Definire la bellezza in tutte le sue infinite sfaccettature é quasi
impossibile, ma un dato é assolutamente inconfutabile: la bellezza è qualcosa
che genera piacere in chi la possiede e in chi la osserva.
Da sempre le donne hanno desiderato essere belle, ma di certo mai come
oggi.
Nella società odierna, infatti, si è affermato un vero e proprio culto
del corpo e la bellezza esteriore sembra essere più importante delle qualità
morali ed intellettive: una vera e propria ossessione, un obiettivo da
raggiungere a tutti i costi, ricorrendo, se necessario, a lifting, ritocchi
vari, fino a veri e propri interventi chirurgici per assottigliare alcune parti
o riempirne altre.
Ma il mito della bellezza non è certo una prerogativa esclusiva della
nostra epoca, se oltre un secolo e mezzo fa il filosofo francese Paul Valéry
affermava: “Definire il
bello è facile: è ciò che fa disperare”.
Raggiungere e mantenere la tanto agognata bellezza, infatti, è spesso una
lotta disperata: è per questo che a volte essere belli significa anche essere
disperati.
L’ideale corporeo è spesso innaturale e quindi difficile da raggiungere;
nel corso della storia le donne si sono dovute sacrificare ed hanno sofferto
per raggiungerlo.
Da sempre esse sono intervenute sul proprio corpo in modo anche violento,
sottoponendosi a vere e proprie torture pur di rientrare nei modelli estetici
del momento: dai busti di stecche di balena, usati dalle donne del Settecento e
Ottocento per strizzarsi le membra fino a spezzarsi le costole pur di avere un
vitino di vespa, ai vertiginosi tacchi a spillo di epoca più recente indossati
per rendere le gambe più lunghe e slanciate.
“Un piedino
piccolo su una donna è molto bello” recitava l’antica tradizione cinese: il che
portò milioni di genitori a rompere l’arco del piede delle proprie figlie per
poi costringerlo in una bendatura strettissima al fine di ottenere quella
particolare e “aggraziata” andatura.
Se le donne cinesi si bendavano i piedi per impedirne la crescita, quelle
giapponesi si coloravano artificialmente il volto con polvere di riso per
renderlo bianchissimo e le dame del Settecento usavano mettere finti nei e
coloravano di rosso acceso gli zigomi per esaltare la loro bellezza.

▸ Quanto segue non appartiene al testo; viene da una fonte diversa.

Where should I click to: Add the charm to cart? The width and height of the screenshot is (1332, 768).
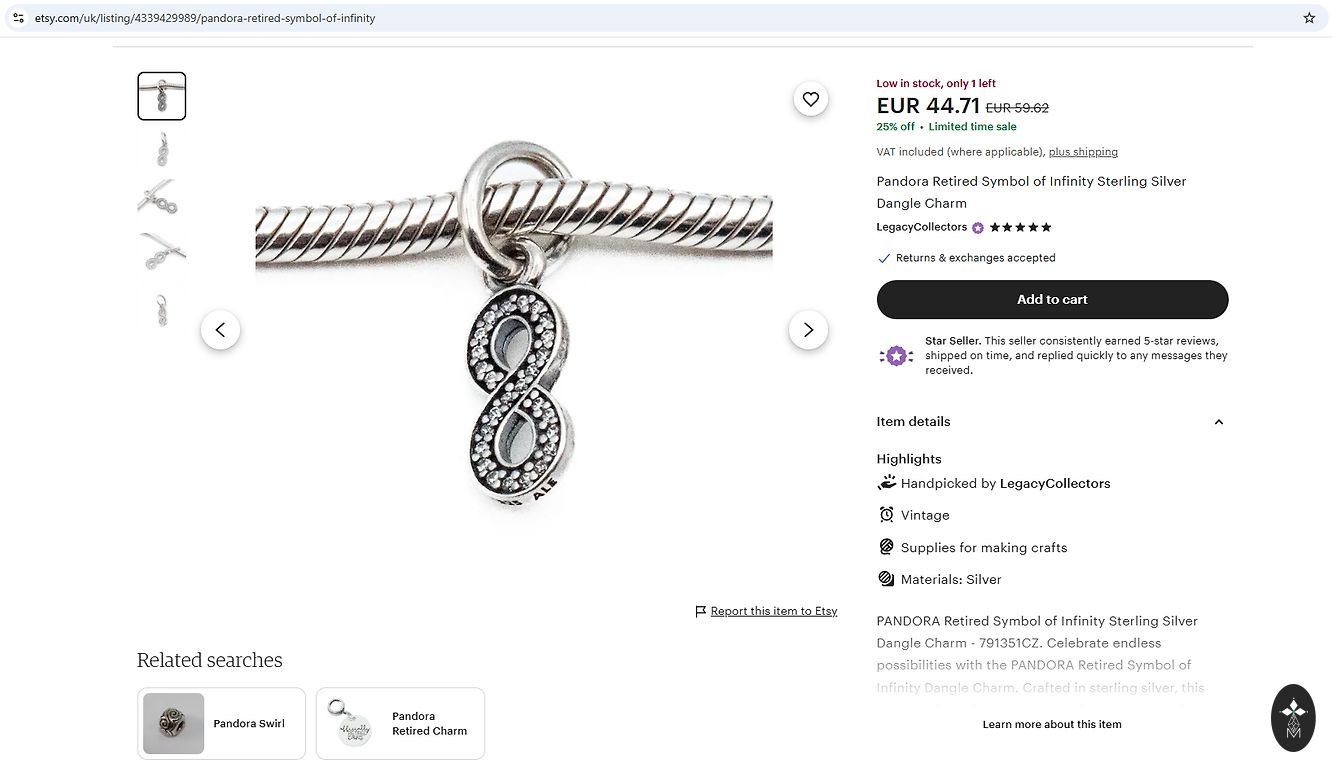click(x=1052, y=299)
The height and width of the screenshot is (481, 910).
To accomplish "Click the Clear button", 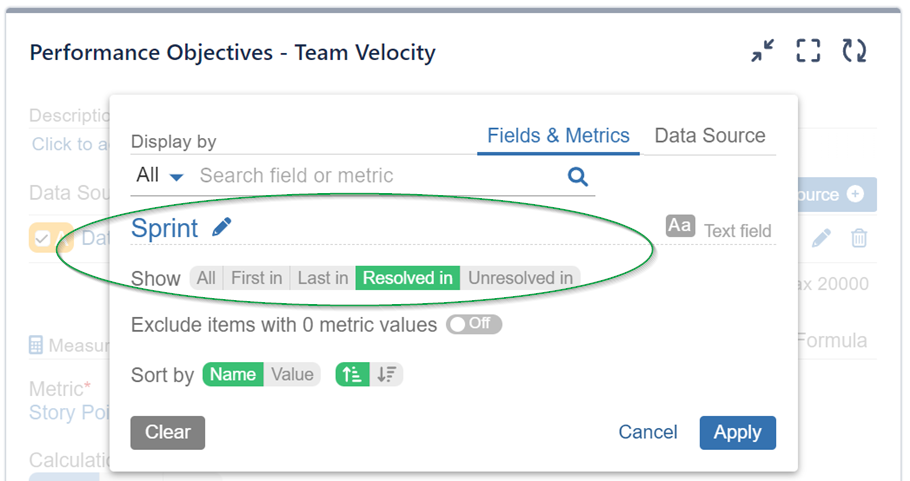I will tap(167, 432).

Data l’estrema difficoltà di definire la bellezza, concetto non assoluto
ed estremamente mutevole, si può concludere con l’affermazione del celebre
artista Munari: “Se volete
sapere qualcosa di più sulla bellezza, che cos’è esattamente, consultate una
storia dell’arte e vedrete che ogni epoca ha le sue veneri e che queste veneri,
messe assieme e confrontate fuori dalle loro epoche, sono una famiglia di
mostri. Non è bello quel che è bello, disse il rospo alla rospa, ma è bello
quel che piace”.
Mentre tutto cambia, una sola certezza resta: la bellezza, declinata
negli infiniti aspetti di ogni donna, è sempre stata e continuerà ad essere
cruccio e arma di seduzione del sesso femminile.